A recent editorial, “Ears to hear” (T.N.M., Nov. 23-29/98), commented on Premier Glen Clark’s efforts to launch British Columbia into high-tech industries. This reminds me of the proposal put forward about 10 years ago by then-governor of Arizona Bruce Babbitt, now secretary of the interior.
Babbitt’s plan was to convert the cities of Phoenix and Tuscon into “high-tech” centres and the rest of the state into a de facto park to provide weekend recreation to these high-tech workers. No more mining, logging or ranching; just nice, green parks for the high-techies and vistas untouched by any person or industry.
Mining in Arizona decreased while growth of the high-tech industry increased, but not exactly as imagined by Babbitt.
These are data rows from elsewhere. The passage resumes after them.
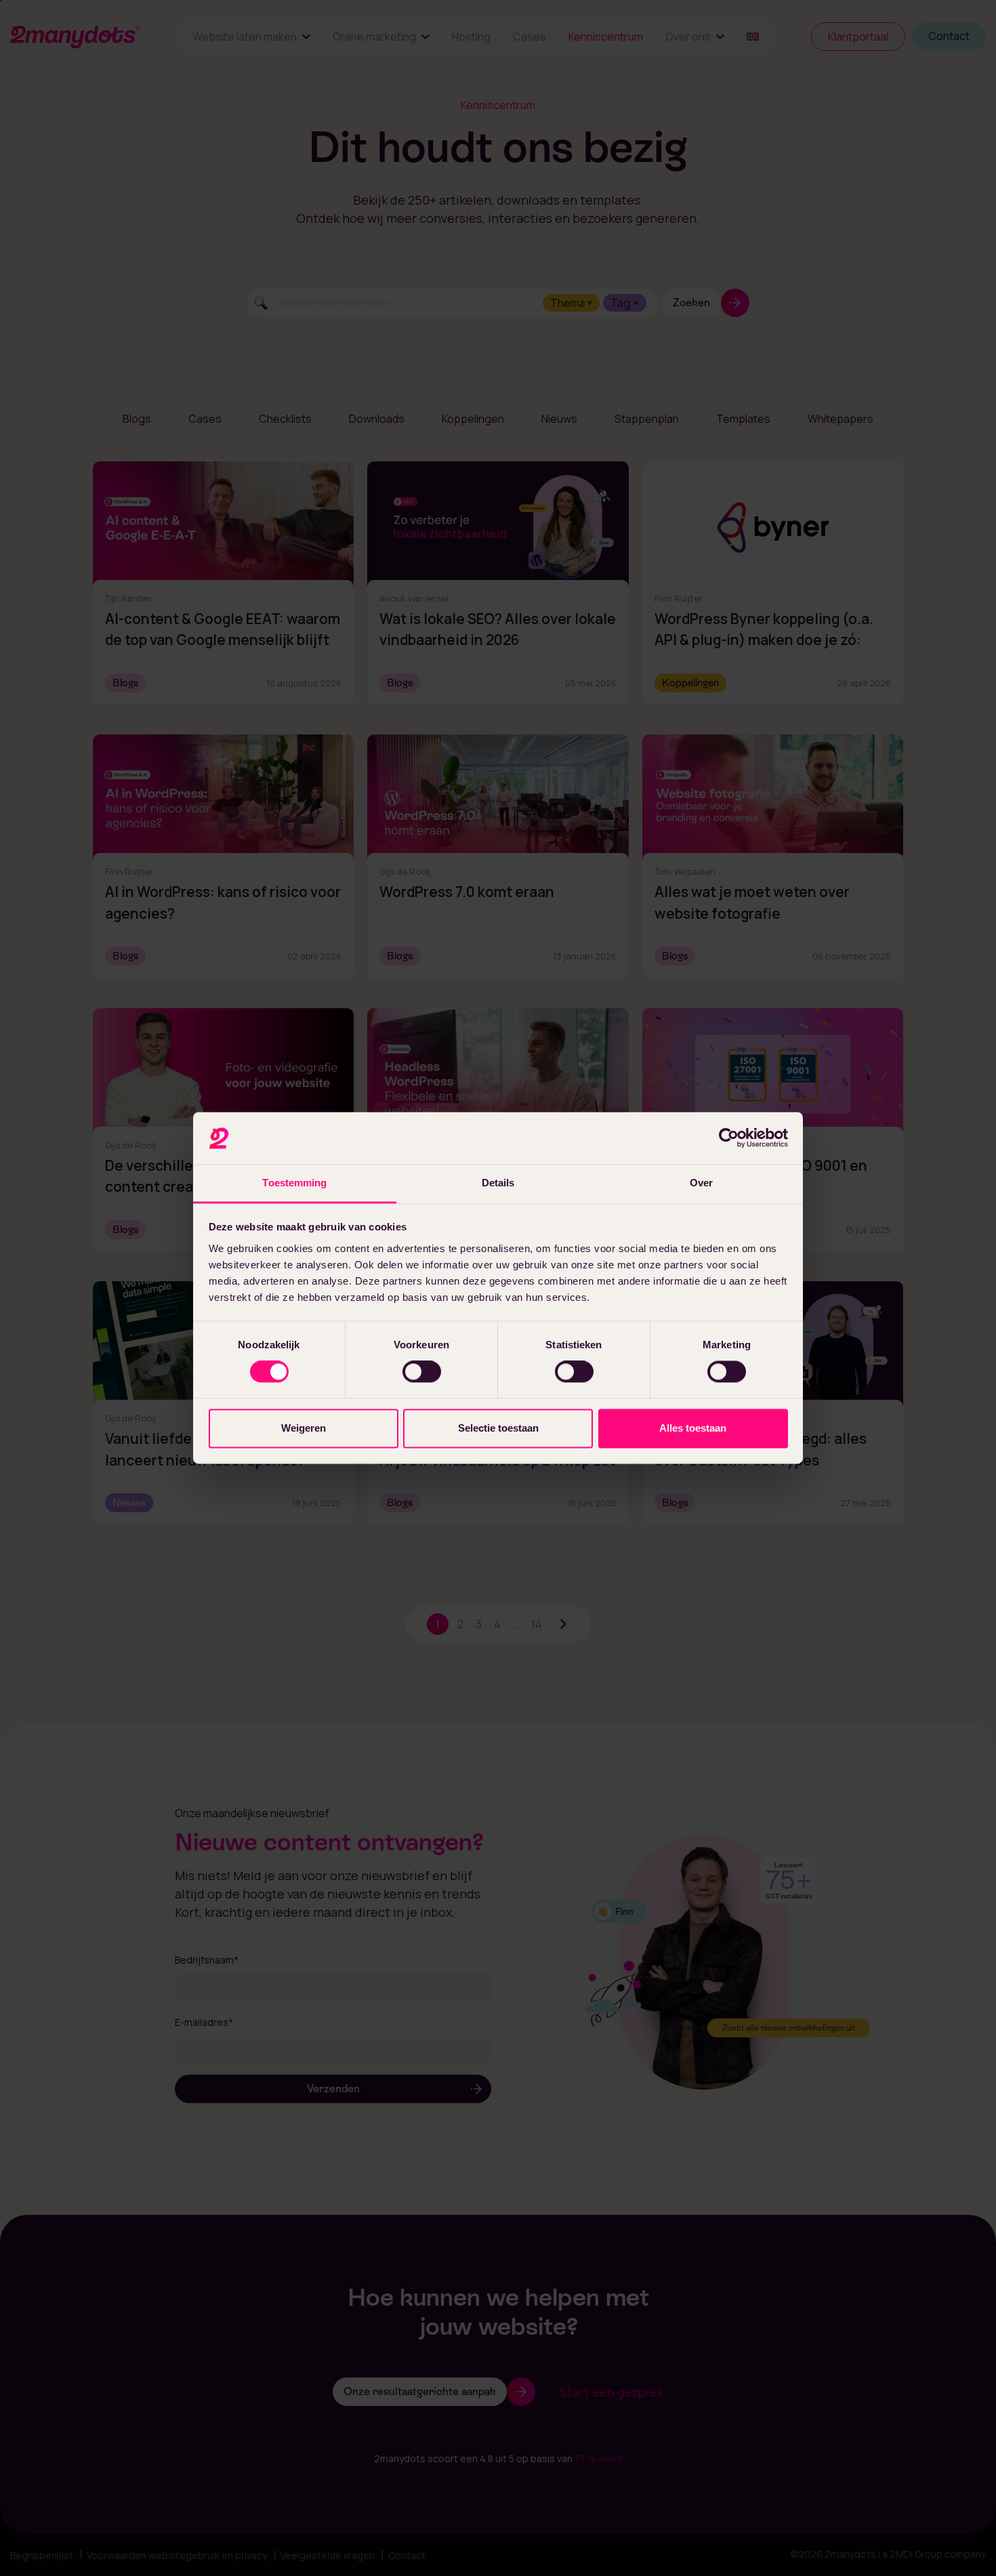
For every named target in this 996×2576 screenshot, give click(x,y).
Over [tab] (701, 1182)
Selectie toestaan (498, 1428)
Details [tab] (498, 1182)
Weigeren (303, 1428)
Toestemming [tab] (294, 1182)
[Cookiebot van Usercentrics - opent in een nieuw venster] (728, 1138)
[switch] (421, 1372)
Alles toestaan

What Arizona received was an increase in minimum-wage, assembly-line work, not the design engineering or entrepreneurial derring-do of Silicon Valley in California or Route 128 near Boston. What Babbitt, and I suspect Clark, overlooked is that the infrastructure required for a truly high-tech industry includes world-class research facilities — such as Stanford, Berkley, M.I.T. — and a local venture capital industry ready to back engineering innovations with high-risk equity investment. Both Arizona and British Columbia have quality universities, but has the government of either jurisdiction actually provided the resources that are needed to support first-class research?
What economic advice should the governor and premier receive? For starters, killing a high-wattage industry in favor of one comprising low-wage, assembly-line work is economic hara-kiri. All economic opportunities must be seized at flood tide, lest they evaporate before the eyes of our politicians.